This is because DNS by definition translates domain names into lower level protocol addresses. Both the abstract space of domain names and the lower level addresses are sparsely populated, so that keeping the occupied spaces secret affords a modicum of resistance towards automated attack software. In a word, if you don't know whom to address your message to, you cannot harass them.

DNS functions much like a distributed phonebook, so that the list of addresses it contains makes an attacker's job much easier. While they would otherwise need to collect information about what machines exist one by one, wholesale access to DNS servers' zone files enables automated attacks over swathes of endpoints connected to the internet.

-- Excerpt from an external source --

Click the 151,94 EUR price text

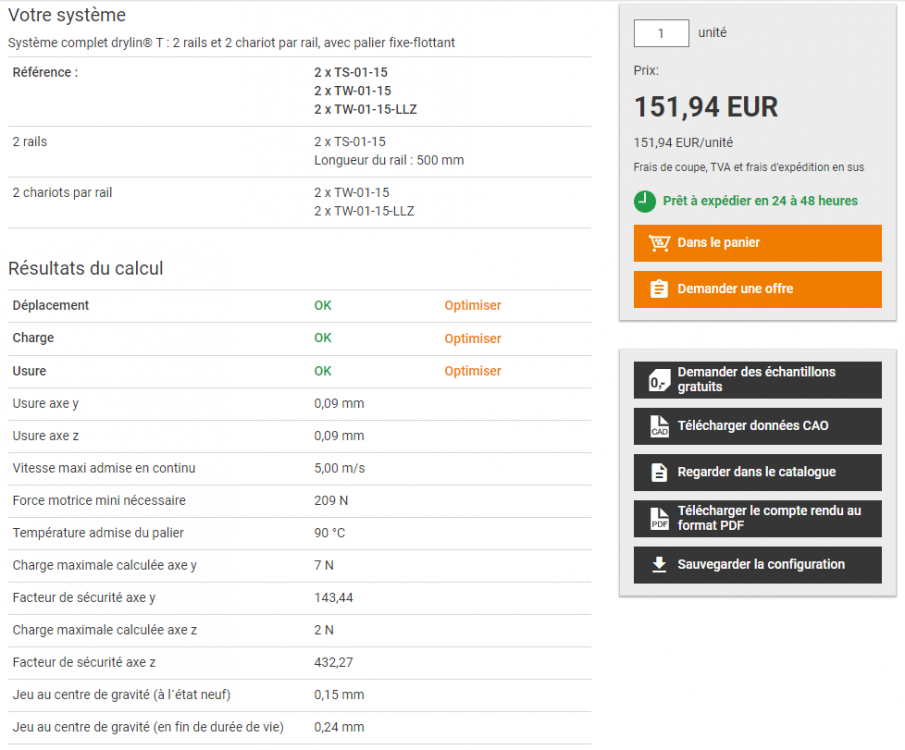[706, 107]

The widely used book DNS and BIND (4th edition) by Albitz and Liu explains it this way:

Arguably even more important than controlling who can query your name server is ensuring that only your real slave name servers can transfer zones from your name server. Users on remote hosts can only look up records (e.g., addresses) for domain names they already know, one at a time. It's the difference between letting random folks call your company's switchboard and ask for John Q. Cubicle's phone number [versus] sending them a copy of your corporate phone directory.

To make matters even worse , the information from an enumerated zone can be used as a key for multiple WHOIS queries; this would reveal registrant data which many registries are under strict legal obligations to protect under various contracts. In the context of the phonebook analogy, the system would now be leaking information about who paid for the information to be placed in the directory—in many cases like those of journalists, people working for competing companies and such, quite a dangerous breach of etiquette.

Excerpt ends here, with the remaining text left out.